AIM. List every line in the records below that contains the word "title".

━━━━━━━━━━

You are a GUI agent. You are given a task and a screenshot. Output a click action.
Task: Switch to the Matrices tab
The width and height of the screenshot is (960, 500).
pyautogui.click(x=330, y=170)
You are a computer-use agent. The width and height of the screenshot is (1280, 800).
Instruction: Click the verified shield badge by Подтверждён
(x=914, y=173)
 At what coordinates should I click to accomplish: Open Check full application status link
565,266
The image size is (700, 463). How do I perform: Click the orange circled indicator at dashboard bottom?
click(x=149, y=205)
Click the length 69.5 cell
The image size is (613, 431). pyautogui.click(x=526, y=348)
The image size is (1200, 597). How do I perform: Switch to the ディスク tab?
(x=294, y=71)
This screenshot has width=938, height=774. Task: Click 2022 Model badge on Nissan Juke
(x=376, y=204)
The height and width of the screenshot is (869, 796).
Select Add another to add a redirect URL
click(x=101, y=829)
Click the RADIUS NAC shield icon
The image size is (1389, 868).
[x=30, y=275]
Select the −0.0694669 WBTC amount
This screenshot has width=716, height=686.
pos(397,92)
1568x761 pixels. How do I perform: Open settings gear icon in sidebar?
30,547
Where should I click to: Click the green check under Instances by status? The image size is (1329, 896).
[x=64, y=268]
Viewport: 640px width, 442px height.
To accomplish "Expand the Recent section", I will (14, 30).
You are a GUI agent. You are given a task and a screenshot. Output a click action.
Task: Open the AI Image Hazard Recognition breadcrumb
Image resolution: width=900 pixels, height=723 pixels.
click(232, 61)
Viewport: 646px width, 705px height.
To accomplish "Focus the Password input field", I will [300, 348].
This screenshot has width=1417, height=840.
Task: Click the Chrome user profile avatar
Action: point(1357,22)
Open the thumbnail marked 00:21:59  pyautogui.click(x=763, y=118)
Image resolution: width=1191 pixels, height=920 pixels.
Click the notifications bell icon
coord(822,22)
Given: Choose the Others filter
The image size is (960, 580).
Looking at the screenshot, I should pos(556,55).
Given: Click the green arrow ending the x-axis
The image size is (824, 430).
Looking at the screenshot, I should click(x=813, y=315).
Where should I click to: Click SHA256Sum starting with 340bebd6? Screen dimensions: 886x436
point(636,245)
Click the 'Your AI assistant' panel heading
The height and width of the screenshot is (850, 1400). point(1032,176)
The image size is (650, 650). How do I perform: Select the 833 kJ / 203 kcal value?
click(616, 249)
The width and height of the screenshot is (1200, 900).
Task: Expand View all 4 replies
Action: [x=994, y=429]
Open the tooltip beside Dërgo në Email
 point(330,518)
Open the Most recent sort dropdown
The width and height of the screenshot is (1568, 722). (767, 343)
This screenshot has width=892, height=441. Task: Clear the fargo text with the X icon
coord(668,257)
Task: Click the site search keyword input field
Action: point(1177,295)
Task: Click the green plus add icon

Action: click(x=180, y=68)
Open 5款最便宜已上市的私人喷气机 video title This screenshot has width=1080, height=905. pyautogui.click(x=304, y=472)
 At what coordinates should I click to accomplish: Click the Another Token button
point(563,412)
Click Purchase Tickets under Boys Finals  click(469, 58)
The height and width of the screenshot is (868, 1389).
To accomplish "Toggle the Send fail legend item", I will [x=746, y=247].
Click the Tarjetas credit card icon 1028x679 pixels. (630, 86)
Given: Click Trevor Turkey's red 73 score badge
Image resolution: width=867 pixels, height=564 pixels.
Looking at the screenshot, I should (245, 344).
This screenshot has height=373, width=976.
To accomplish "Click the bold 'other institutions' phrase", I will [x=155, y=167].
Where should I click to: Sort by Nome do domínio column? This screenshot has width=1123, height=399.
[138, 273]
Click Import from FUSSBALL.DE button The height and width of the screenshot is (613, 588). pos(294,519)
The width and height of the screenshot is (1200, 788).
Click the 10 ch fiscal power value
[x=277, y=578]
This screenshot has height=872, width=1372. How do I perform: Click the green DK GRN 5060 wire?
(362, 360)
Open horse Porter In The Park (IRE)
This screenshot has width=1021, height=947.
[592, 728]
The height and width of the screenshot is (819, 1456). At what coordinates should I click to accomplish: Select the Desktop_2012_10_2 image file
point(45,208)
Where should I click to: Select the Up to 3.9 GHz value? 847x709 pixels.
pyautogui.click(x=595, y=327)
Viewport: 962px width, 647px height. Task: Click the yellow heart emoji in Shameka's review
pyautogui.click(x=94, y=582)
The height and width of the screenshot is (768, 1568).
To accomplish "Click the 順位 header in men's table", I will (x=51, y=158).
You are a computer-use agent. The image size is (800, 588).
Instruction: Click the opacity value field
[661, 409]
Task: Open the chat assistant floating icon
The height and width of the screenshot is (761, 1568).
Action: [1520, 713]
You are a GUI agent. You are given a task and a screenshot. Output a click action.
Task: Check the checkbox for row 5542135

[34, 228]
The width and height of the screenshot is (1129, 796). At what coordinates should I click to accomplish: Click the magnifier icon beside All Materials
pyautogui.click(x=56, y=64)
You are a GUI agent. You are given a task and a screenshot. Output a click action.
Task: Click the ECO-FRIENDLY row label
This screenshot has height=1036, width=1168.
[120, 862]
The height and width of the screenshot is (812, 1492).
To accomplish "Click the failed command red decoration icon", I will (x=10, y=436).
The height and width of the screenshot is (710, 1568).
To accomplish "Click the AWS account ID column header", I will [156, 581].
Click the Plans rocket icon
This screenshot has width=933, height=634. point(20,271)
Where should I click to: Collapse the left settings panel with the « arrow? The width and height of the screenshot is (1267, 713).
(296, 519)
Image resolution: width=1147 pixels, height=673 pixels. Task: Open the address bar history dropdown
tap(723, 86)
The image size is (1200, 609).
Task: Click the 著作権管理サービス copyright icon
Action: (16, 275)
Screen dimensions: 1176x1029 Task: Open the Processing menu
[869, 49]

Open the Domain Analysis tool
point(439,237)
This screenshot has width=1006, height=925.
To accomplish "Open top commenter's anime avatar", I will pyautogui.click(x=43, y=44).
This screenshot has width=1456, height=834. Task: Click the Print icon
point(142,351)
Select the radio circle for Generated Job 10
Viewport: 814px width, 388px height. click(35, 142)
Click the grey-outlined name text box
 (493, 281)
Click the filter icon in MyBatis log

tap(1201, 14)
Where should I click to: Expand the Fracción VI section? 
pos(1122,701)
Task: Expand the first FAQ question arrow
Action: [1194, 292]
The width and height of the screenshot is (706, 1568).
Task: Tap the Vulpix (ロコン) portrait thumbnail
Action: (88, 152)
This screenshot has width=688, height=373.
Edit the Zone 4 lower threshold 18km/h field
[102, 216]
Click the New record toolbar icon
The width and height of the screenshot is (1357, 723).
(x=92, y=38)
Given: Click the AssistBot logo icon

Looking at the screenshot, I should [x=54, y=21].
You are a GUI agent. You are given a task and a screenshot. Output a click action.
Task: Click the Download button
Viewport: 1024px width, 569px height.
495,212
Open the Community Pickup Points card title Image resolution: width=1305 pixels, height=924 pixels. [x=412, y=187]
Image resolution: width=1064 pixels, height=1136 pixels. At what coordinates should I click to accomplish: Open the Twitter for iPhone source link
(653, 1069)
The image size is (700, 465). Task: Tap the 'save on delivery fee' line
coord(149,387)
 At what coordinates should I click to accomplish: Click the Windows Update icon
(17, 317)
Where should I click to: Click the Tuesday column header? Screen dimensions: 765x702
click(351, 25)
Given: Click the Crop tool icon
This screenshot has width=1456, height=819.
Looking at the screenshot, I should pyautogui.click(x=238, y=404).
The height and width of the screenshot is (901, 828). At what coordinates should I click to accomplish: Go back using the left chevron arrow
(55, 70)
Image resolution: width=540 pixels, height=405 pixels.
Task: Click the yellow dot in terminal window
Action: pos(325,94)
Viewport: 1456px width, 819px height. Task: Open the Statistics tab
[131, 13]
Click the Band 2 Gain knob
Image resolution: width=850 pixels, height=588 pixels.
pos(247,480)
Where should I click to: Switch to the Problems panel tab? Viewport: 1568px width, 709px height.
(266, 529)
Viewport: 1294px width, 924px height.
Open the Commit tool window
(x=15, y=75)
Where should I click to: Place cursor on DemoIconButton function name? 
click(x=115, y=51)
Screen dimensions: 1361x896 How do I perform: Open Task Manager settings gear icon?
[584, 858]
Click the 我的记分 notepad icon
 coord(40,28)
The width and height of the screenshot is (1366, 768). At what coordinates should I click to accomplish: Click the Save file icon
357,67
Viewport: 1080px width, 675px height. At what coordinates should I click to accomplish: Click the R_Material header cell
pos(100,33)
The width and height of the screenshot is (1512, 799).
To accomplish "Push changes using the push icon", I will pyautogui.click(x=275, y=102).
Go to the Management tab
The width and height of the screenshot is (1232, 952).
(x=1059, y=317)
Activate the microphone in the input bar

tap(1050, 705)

━━━━━━━━━━

OUTPUT FOR THIS TASK.
Open 5款最便宜已上市的私人喷气机 video title This screenshot has width=1080, height=905. pyautogui.click(x=304, y=472)
Open the Community Pickup Points card title Image resolution: width=1305 pixels, height=924 pixels. [x=412, y=187]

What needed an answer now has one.